Punctuating Frieze week were the evening sales, kickstarted by Sotheby’s totalling £55.3 million (hammer) against a presale estimate of £39.1 – 54.2 million, followed by consecutive sales with Christie’s and Phillips held in the afternoon to capture Asian and American bids. Christie’s totalled £54 million (hammer) against a presale estimate of £44.8 – 64.2 million and Phillips totalled £20.5 million (hammer) against the £16.2 – 23.3 million estimate.

The main auction headline of the week was the Banksy record for the previously shredded painting, newly titled Love is in the Bin, for which Sotheby’s were accepting cryptocurrency. Hammering at £16 million (£18.6m premium) to an Asian buyer, it surprisingly did little to help the robustly estimated Balloon Girl diptych at Christie’s the next day which sold on one bid to the guarantor at £2.5 million (hammer).

Hurvin Anderson, Audition, 1998, oil on canvas, 175 x 254

Also of note was a new auction record for Hurvin Anderson whose works rarely come to market. The work sold at Christie’s for £6.2 million (hammer) to New York based specialist Jennifer Wright after more than ten minutes of bidding. Christie’s also offered their first NFT in a European sale: a collection of three works, one Bored Ape Yacht Club edition and two Mutant Ape Yacht Clubs, which carried an estimate of £800,000 – 1.2 million. The lot hammered on its low estimate selling to Kosta Kantchev, a cofounder of the cryptobank Nexo Finance which has an NFT fund.
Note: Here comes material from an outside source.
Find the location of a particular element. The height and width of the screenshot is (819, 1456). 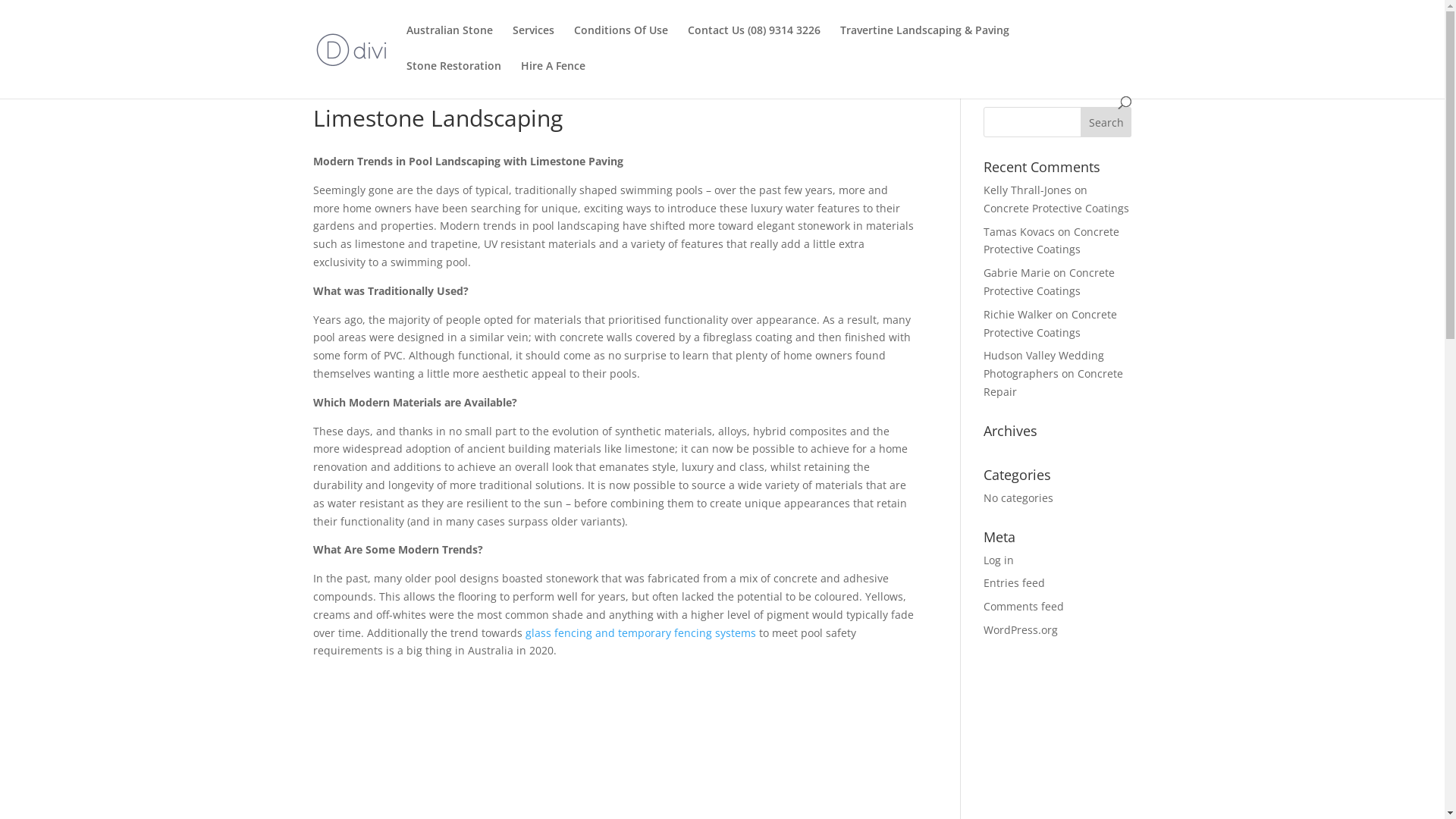

'Hire A Fence' is located at coordinates (551, 78).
Aside from Anderson, the other auction records achieved during the week were primarily reserved for young rising artists whose primary markets remain inaccessible, forcing collectors to the secondary market to compete for access, in turn driving these higher prices. Works by Cinga Samson, Shara Hughes, Serge Attukwei Clottey, Hilary Pecis, Jadé Fadojutimi, Issy Wood, Tunji Adeniyi-Jones, were among those selling significantly in excess of their estimates. Yet with only a handful of works by these artists previously sold at auction, it is easy for new price levels to be achieved. The most talked about in this category was young artist Flora Yukhnovich, graduating from her MA just four years ago, she achieved a new artist record of £1.84 million hammer (£2.3 million with premium), which put her on a similar price level to stalwart artists such as Cy Twombly also in the same sale. Christie’s and Phillips also had works by Yukhnovich which sold for exceptionally high prices, both in excess of £500,000.
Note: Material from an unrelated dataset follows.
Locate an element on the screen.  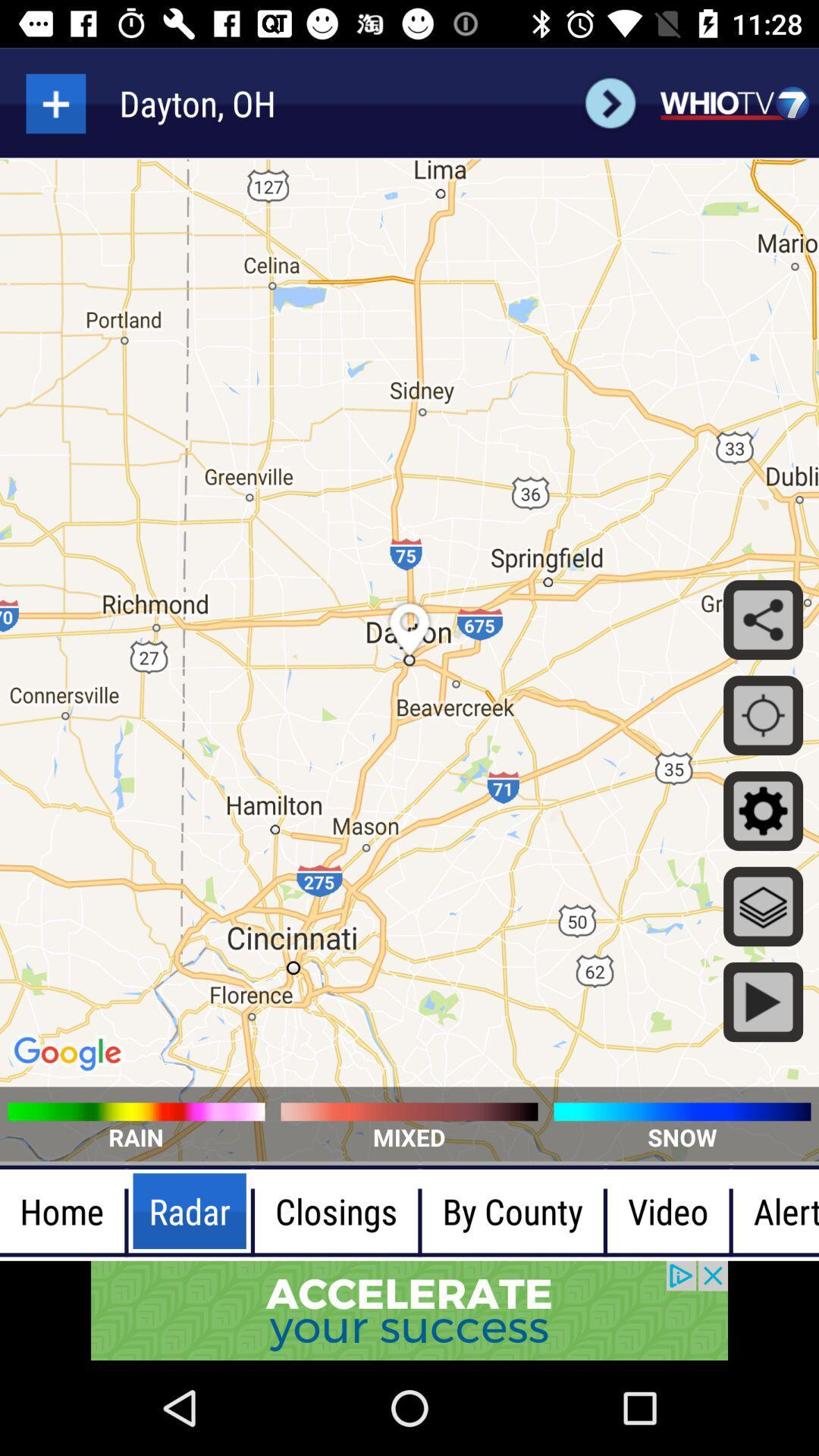
advisement is located at coordinates (410, 1310).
Flora Yukhnovich, I’ll Have What She’s Having, 2020, oil on linen, 169 x 220 cm

Phillips’ evening sale was particularly populated by said artists which no doubt contributed to the success of their sale total against the pre-sale estimate, with works by Polke, Warhol and Milton Avery receiving more measured bidding compared to the frenzy for other artists. In support of this activity throughout the evening sales, another key conclusion from the week was the remarkable success of the day sales, all totalling in excess of their pre-sale estimates, across all auction houses. It continues to indicate the price points at which collectors have the deepest appetite currently, possibly a characteristic of an increasingly younger collector base entering the market, with Sotheby’s noting over a quarter of their evening sale bidders being under forty. Despite bidders predominantly chasing younger artists across the auctions, the main value of the sales remained with artists like Gerhard Richter, Jean-Michel Basquiat, David Hockney, Lucio Fontana and Alexander Calder, whose works have significantly higher price points, just with fewer bidders competing for the lots.